**EXTRACTED MATERIAL**
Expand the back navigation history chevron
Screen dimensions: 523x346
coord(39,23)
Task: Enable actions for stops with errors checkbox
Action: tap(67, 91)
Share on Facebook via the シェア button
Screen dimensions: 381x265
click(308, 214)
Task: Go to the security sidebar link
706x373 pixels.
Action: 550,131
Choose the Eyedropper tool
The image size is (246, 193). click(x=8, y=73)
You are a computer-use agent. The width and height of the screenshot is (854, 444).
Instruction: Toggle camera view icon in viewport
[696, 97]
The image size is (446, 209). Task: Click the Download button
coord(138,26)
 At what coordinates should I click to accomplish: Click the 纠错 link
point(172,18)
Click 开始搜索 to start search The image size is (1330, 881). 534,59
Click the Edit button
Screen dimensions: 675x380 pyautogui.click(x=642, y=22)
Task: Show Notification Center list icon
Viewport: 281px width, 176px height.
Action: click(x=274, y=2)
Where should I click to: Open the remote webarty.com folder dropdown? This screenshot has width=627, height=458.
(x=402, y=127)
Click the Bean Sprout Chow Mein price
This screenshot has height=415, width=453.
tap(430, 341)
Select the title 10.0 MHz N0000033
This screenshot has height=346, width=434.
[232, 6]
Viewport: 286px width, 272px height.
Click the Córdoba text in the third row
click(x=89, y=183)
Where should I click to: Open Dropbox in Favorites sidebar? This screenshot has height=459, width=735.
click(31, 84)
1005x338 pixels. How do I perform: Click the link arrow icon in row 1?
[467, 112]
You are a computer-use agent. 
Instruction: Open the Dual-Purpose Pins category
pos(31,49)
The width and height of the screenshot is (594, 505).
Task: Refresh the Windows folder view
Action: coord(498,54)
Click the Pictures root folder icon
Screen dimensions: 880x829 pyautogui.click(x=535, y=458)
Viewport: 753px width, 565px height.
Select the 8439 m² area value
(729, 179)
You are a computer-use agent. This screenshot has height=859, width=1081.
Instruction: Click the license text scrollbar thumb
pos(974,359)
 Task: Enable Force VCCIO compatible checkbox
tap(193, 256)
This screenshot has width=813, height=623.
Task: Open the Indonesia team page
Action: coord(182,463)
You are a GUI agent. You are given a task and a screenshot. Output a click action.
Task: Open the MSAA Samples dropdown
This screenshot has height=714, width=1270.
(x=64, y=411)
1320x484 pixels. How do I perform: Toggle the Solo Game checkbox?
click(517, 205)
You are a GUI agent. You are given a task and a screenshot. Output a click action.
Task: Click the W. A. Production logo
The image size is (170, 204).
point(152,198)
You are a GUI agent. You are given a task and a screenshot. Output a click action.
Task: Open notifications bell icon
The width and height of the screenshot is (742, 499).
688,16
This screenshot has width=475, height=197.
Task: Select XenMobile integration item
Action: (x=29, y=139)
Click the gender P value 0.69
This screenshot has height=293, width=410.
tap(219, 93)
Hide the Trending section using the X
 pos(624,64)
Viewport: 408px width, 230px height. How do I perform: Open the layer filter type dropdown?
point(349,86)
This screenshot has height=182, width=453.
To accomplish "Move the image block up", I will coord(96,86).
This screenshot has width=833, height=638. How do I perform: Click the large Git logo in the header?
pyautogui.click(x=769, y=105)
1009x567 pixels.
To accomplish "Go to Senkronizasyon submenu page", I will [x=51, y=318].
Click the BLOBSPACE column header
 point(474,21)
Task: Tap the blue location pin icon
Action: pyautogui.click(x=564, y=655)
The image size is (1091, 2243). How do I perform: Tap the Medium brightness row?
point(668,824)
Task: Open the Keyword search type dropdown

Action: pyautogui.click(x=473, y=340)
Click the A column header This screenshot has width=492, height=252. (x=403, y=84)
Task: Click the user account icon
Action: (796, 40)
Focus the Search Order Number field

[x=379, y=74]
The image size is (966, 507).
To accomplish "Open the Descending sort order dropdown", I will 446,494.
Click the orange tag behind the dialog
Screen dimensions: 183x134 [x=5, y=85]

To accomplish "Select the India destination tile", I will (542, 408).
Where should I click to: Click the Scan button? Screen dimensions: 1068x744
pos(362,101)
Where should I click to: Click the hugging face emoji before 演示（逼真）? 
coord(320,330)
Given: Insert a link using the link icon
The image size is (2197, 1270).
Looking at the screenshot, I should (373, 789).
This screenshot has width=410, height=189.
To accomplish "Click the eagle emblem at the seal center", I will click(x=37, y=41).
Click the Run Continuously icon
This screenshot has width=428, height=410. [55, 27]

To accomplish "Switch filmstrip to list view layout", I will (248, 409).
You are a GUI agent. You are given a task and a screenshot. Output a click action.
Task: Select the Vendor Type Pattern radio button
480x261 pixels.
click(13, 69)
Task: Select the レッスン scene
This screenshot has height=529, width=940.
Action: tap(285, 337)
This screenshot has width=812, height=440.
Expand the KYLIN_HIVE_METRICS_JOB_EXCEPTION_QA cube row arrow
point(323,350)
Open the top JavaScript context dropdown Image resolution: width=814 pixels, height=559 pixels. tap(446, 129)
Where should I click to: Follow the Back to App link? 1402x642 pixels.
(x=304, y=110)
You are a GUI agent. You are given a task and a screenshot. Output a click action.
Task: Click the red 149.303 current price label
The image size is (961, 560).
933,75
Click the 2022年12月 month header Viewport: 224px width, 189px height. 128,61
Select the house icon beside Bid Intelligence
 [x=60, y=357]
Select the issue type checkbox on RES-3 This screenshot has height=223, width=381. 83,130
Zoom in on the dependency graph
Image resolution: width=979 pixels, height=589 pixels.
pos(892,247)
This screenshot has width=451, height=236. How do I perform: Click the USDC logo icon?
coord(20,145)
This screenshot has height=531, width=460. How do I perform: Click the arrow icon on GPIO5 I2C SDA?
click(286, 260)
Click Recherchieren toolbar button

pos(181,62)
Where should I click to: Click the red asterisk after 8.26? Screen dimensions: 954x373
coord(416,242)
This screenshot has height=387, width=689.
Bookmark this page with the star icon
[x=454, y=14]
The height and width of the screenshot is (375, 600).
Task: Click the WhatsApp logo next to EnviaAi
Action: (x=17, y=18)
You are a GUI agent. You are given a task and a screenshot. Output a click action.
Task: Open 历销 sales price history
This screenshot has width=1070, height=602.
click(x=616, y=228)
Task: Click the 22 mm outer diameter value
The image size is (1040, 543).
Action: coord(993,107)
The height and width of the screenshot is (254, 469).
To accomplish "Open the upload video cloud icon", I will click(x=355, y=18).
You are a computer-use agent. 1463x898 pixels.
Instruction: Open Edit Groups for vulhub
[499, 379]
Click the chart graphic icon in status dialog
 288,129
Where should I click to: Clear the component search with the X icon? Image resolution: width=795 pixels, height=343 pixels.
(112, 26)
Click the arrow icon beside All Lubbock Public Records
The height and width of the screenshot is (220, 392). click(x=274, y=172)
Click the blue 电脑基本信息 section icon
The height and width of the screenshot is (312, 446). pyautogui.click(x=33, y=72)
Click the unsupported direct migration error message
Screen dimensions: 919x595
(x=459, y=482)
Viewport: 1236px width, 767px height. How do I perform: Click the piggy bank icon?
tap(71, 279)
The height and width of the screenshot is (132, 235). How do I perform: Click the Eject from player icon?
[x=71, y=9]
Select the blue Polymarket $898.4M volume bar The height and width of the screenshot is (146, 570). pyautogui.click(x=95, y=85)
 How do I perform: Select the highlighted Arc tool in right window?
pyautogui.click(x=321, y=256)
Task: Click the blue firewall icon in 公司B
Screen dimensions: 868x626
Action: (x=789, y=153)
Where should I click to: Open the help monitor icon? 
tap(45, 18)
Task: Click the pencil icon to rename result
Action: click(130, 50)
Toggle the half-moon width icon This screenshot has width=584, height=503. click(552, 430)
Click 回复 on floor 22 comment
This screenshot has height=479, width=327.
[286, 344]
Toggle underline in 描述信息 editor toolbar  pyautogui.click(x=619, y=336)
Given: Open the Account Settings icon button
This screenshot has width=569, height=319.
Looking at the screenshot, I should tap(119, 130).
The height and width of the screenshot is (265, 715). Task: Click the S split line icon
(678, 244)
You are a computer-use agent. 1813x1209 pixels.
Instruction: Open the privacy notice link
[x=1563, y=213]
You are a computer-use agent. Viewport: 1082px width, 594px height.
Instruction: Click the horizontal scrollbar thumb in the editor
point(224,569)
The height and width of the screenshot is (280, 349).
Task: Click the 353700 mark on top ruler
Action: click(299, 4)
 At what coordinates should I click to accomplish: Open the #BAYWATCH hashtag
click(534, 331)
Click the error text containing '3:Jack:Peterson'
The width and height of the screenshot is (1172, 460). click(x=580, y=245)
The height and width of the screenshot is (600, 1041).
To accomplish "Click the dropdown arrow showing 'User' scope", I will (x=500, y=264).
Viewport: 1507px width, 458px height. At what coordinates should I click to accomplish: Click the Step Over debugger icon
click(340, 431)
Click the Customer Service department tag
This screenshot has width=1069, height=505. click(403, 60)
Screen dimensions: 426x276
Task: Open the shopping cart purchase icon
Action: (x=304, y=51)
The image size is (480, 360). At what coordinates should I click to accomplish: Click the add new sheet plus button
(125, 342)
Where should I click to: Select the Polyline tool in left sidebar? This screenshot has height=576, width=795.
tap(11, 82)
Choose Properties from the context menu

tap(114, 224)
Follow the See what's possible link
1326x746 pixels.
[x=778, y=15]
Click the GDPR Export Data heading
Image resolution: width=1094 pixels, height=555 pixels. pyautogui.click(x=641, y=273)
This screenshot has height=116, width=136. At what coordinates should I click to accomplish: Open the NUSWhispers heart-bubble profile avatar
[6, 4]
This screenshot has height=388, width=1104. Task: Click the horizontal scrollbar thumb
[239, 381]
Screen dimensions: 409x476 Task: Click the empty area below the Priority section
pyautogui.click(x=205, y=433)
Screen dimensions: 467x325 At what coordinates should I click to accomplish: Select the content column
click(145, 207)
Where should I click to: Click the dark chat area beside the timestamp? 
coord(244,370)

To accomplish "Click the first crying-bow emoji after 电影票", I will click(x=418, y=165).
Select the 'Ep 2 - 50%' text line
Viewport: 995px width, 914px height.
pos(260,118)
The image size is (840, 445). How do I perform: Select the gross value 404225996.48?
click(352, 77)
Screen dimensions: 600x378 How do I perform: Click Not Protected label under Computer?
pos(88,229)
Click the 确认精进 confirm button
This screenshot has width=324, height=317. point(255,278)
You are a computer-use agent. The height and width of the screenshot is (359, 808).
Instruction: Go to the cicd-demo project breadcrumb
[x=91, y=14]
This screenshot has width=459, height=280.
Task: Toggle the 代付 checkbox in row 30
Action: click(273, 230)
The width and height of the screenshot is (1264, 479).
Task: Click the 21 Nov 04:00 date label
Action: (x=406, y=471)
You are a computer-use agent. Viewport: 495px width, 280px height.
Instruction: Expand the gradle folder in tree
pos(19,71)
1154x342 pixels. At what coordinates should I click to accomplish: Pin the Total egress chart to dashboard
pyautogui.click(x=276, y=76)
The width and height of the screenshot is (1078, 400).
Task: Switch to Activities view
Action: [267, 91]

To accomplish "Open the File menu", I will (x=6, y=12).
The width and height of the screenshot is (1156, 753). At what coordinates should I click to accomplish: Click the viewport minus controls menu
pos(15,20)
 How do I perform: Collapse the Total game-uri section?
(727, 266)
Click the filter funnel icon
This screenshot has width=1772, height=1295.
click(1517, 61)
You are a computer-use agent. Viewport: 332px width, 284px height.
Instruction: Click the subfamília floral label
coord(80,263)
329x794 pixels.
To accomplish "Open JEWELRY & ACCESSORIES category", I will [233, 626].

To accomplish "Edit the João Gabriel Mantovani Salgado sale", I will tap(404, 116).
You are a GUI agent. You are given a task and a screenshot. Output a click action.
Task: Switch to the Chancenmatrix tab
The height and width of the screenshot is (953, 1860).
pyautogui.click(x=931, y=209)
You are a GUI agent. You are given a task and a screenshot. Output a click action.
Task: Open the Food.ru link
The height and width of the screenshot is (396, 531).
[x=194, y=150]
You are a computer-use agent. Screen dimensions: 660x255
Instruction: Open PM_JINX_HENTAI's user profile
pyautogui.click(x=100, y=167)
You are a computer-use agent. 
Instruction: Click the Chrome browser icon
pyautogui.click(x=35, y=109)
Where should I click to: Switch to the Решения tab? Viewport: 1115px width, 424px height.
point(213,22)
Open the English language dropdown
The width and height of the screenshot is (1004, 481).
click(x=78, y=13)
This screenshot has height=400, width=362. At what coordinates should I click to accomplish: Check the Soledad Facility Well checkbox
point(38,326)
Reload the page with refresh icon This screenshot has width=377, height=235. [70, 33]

**ACTION ITEM**
Where the string "list" turns up in a line of the data above, copy that whole line.

**RESULT OF THIS TASK**
Task: Show Notification Center list icon
To accomplish "Switch filmstrip to list view layout", I will (248, 409).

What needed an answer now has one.